Every post you make in this thread that doesn’t contain a vehicle phylogeny is more evidence that you haven’t got any and wouldn’t know how to build one even if you did know what data to use. Every time you fail to back up your earlier claim that “there is no real difference between a vehicles tree and a biological one” by not producing a vehicles tree to demonstrate the comparison is further indication that you’re an ignorant blatherskite whose opinion on this and every other subject can be dismissed without refutation.
i can say the same for the engine- its a minor deviation from the general vehicles phylogeny and most traits still give us the correct phylogeny. no difference.
Yes, you could. You’d be lying, because it wouldn’t be a minor deviation, and other traits (fuel intake, rev counter, plugs, etc) would give similar phylogenies. You’d know this if you’d ever tried to produce a vehicle hierarchy, as opposed to posting ridiculous cartoons, but of course you haven’t.
It isn’t evident that this is not an artifact of some combination of poor taxon sample, and/or algorithm.
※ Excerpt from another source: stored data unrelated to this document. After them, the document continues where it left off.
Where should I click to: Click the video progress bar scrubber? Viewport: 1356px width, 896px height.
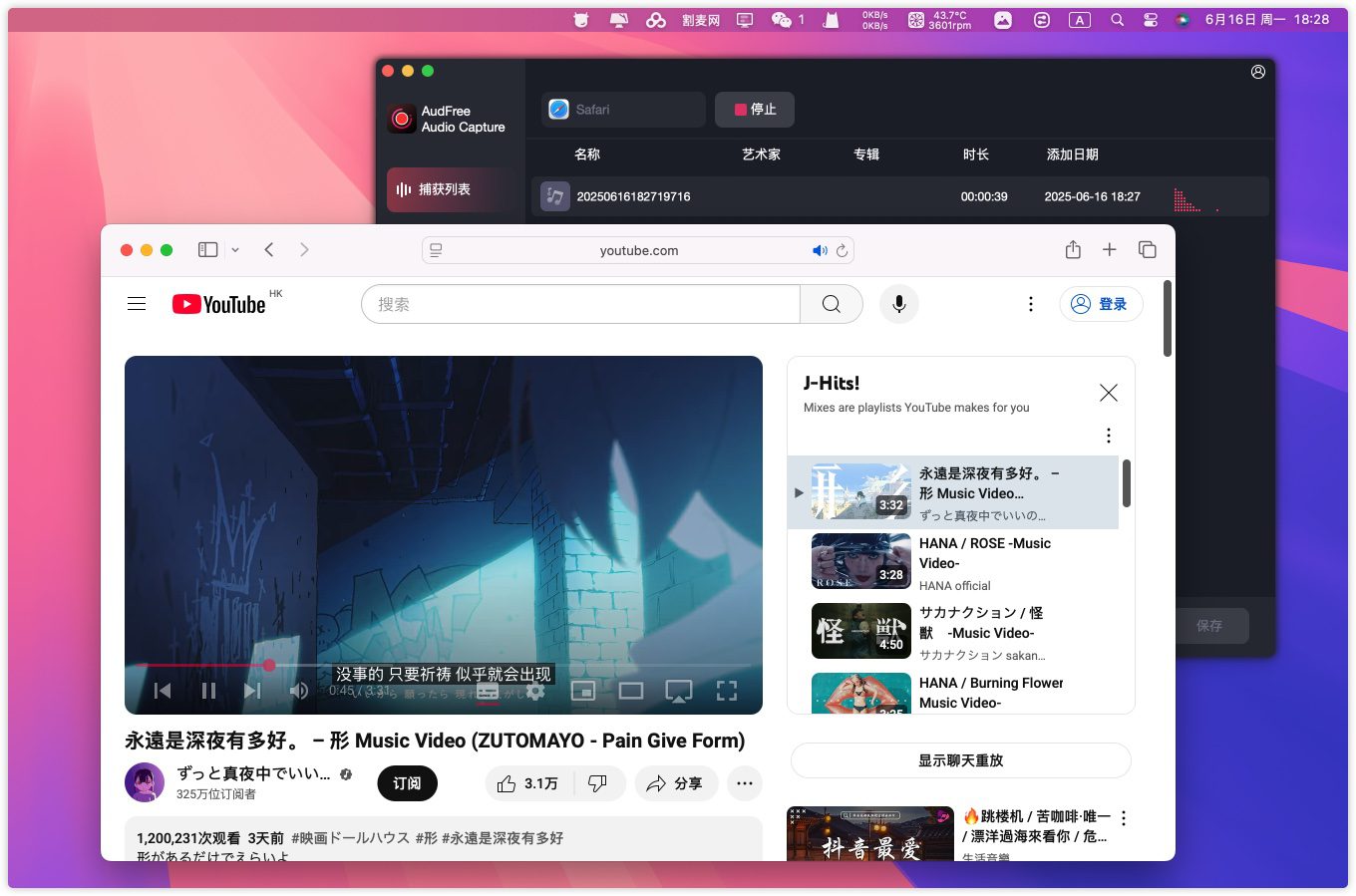tap(269, 665)
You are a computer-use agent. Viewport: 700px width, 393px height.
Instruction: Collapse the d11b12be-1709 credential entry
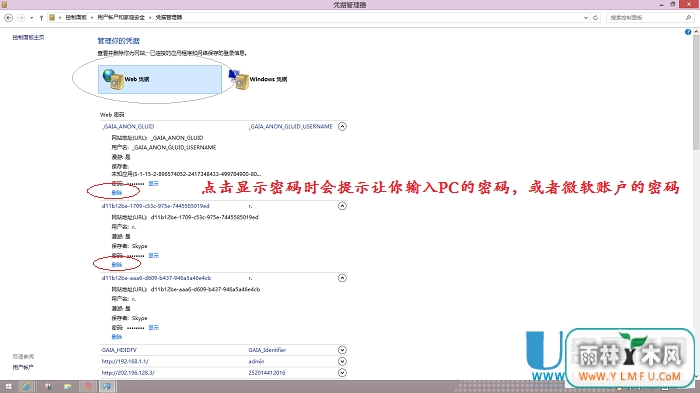342,206
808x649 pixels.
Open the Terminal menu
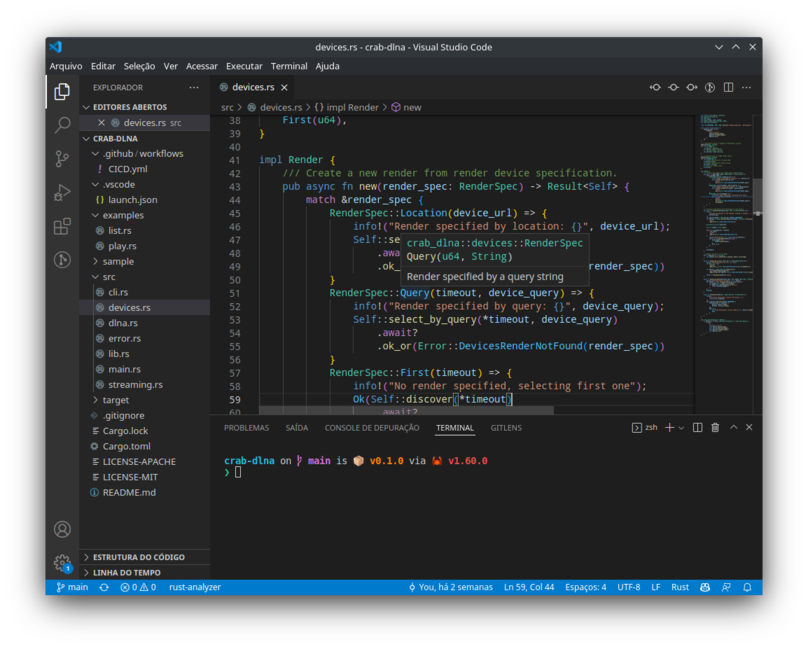pos(289,66)
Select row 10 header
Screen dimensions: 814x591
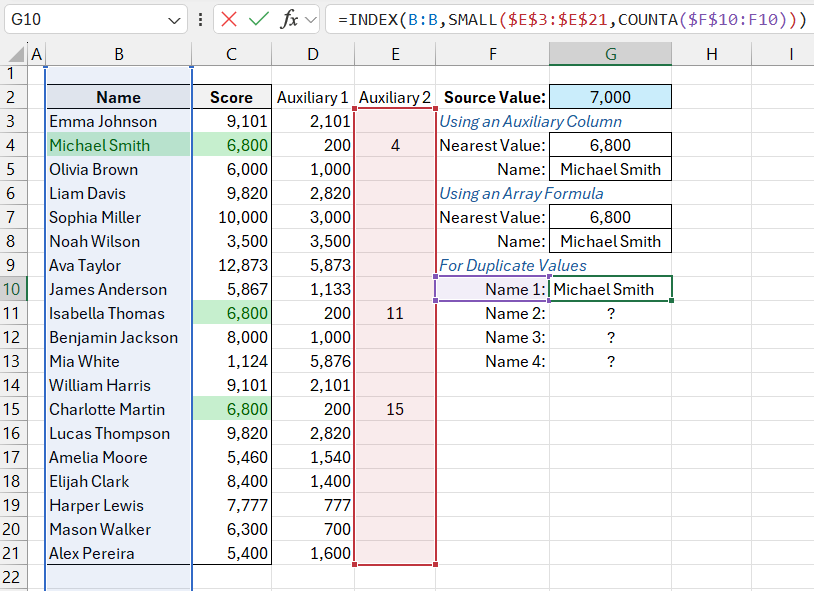tap(13, 289)
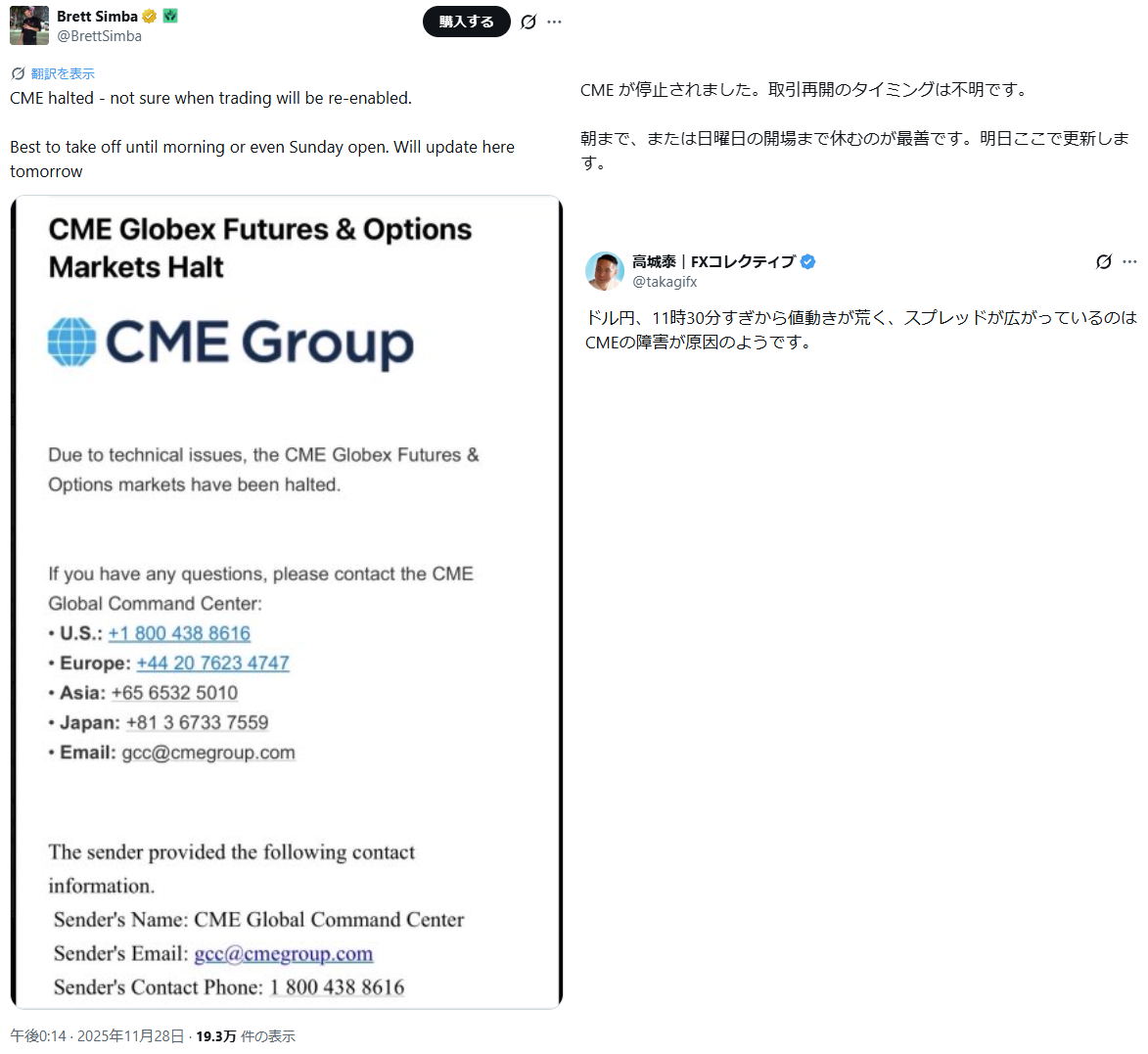The image size is (1148, 1054).
Task: Open the @BrettSimba handle link
Action: point(99,36)
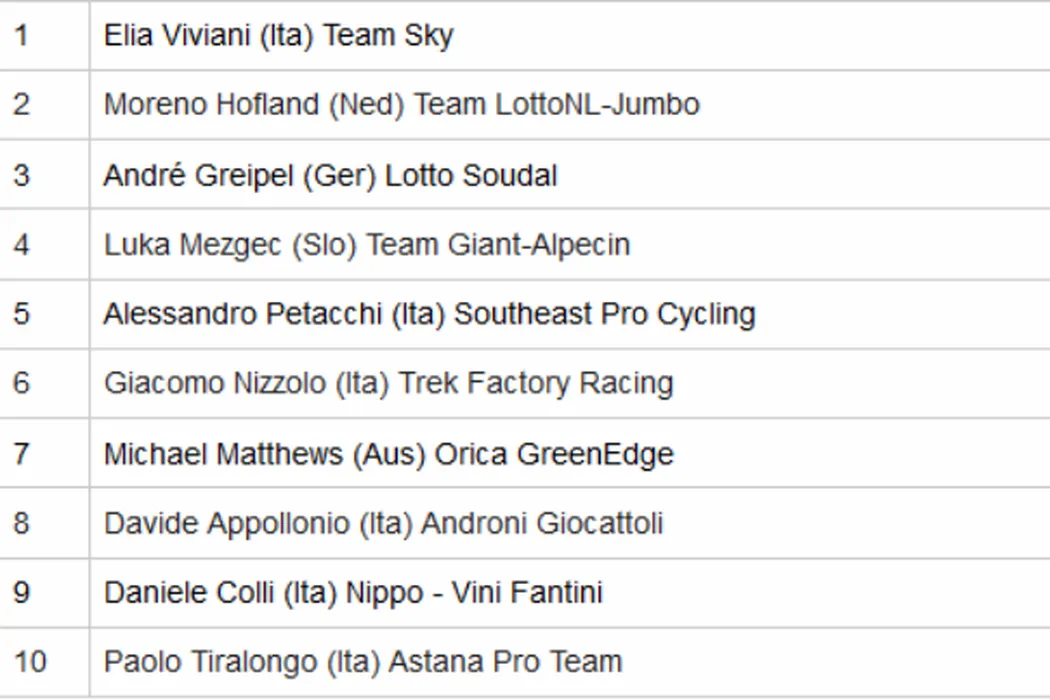The image size is (1050, 700).
Task: Click the Elia Viviani Team Sky row
Action: point(278,36)
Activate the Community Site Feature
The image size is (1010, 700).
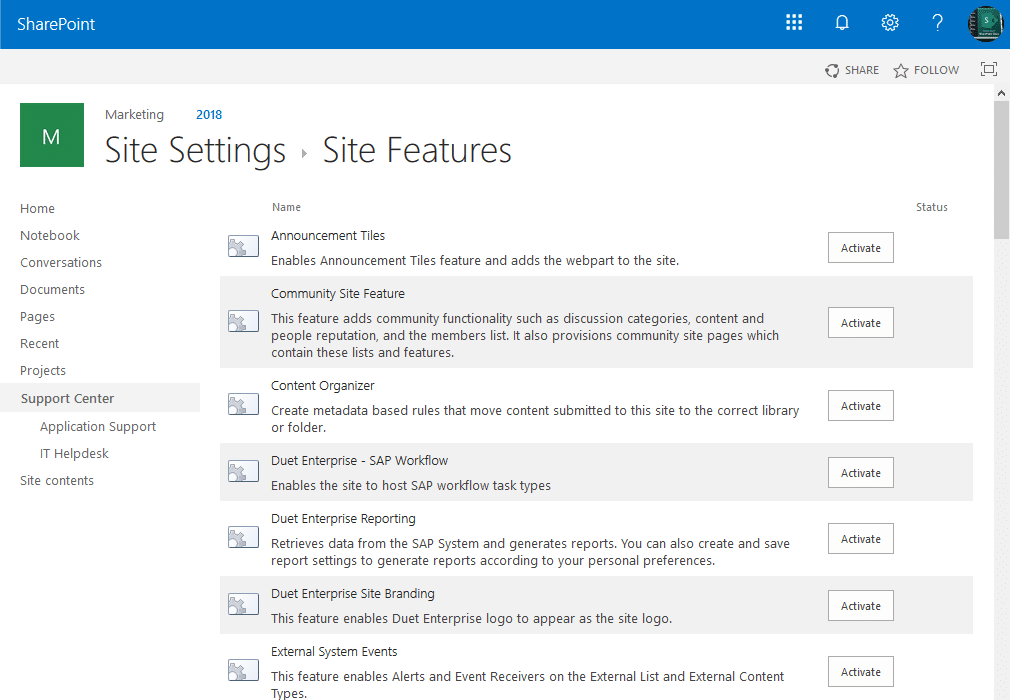(x=860, y=322)
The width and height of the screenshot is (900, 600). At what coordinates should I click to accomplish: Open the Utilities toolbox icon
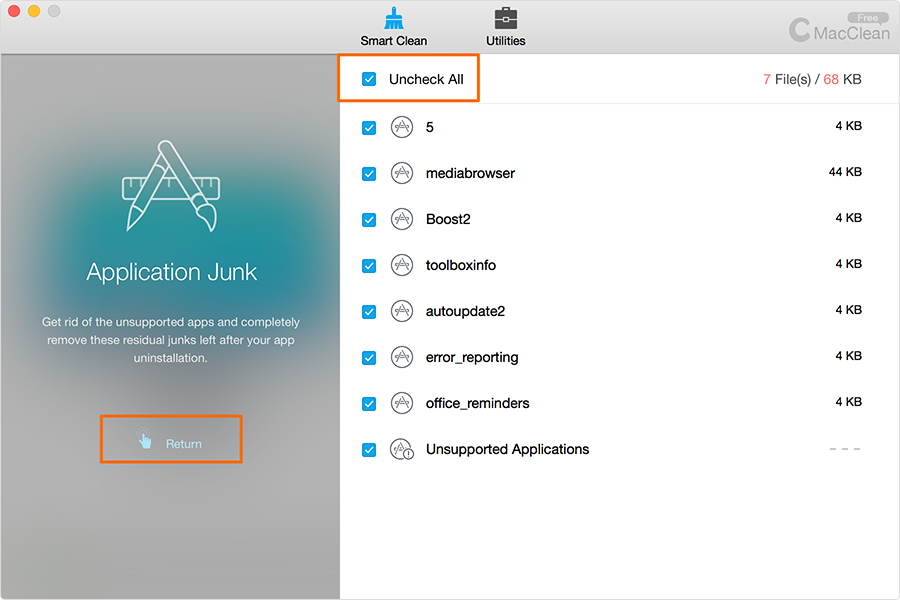click(x=506, y=18)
Does the same result obtain with a denser and broader sampling of mammals? There’s only one species of whale and then one feline called “cat”. And then you missed the entirety of the rest of my response, to which yours is simply not a rebuttal, never mind a meaningful answer.
I can. Thats exactly how nested heirarchies are classified. Let me give you an example -
Above is an example of the dolphin, icthyasours and sharks. They have similar body shapes yet belong to different families.
The key to get nested heirarchies is to select traits that have their own distinct subtraits. Similarities in form/color etc will be found in nature also among organisms that are not closely related.
Your objection doesn’t come across as valid.
Four cars. Five traits each. Only 20 data points. I’ve seen undergraduate cladogram exercises with more data.
It should be trivial to produce a nested hierarchy from that small dataset, if such a thing is possible. But neither Sal nor Ashwin will attempt to do so. Instead, they repeatedly revert to describing biological nested hierarchies.
You can tell me as often as you like, but until you actually do it - which should take less time than you’ve spent writing your insistent but worthless assertions - there’s no reason to believe you.
And before your ask me about the color and the shape, tell my why the dolphine,icthyosaur and Sharks are in different families inspite of having similar shapes while sharing the same family with organisms with totally different shapes.
And why grass and grasshoppers are in different families though both are green.
The answer will be similar in the car example too.